* EXERCISE MATERIAL *

[Start]

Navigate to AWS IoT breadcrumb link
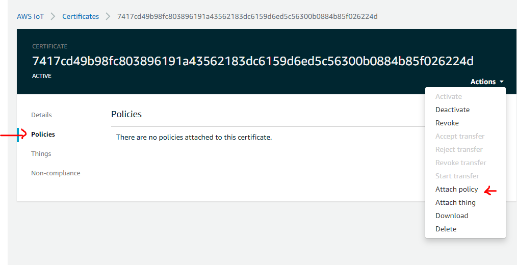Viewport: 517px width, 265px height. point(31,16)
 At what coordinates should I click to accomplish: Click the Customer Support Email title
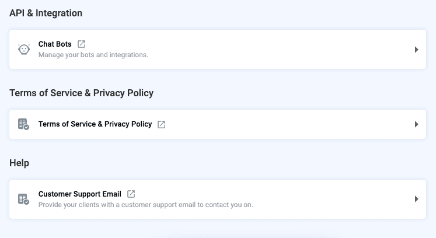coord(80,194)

[End]
[Start]

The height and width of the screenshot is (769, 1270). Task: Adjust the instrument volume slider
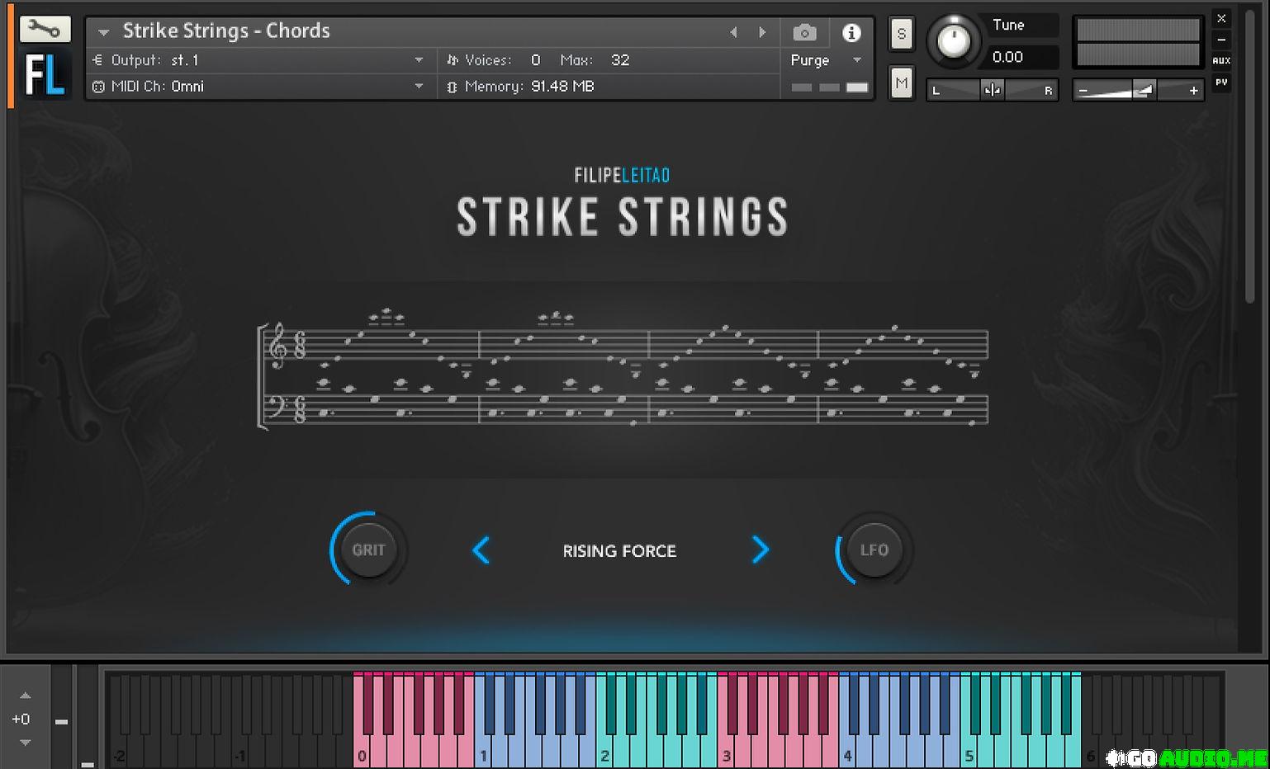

[End]

* GOAL OF THE EXERCISE *
Repeat the entries word for word, starting at the line that contains "Navigate to AWS IoT breadcrumb link" and stopping after the line that contains "coord(80,194)", and leave the pictures out.

* THE REPLY *
Navigate to AWS IoT breadcrumb link
Viewport: 517px width, 265px height. point(31,16)
 At what coordinates should I click to accomplish: Click the Customer Support Email title
coord(80,194)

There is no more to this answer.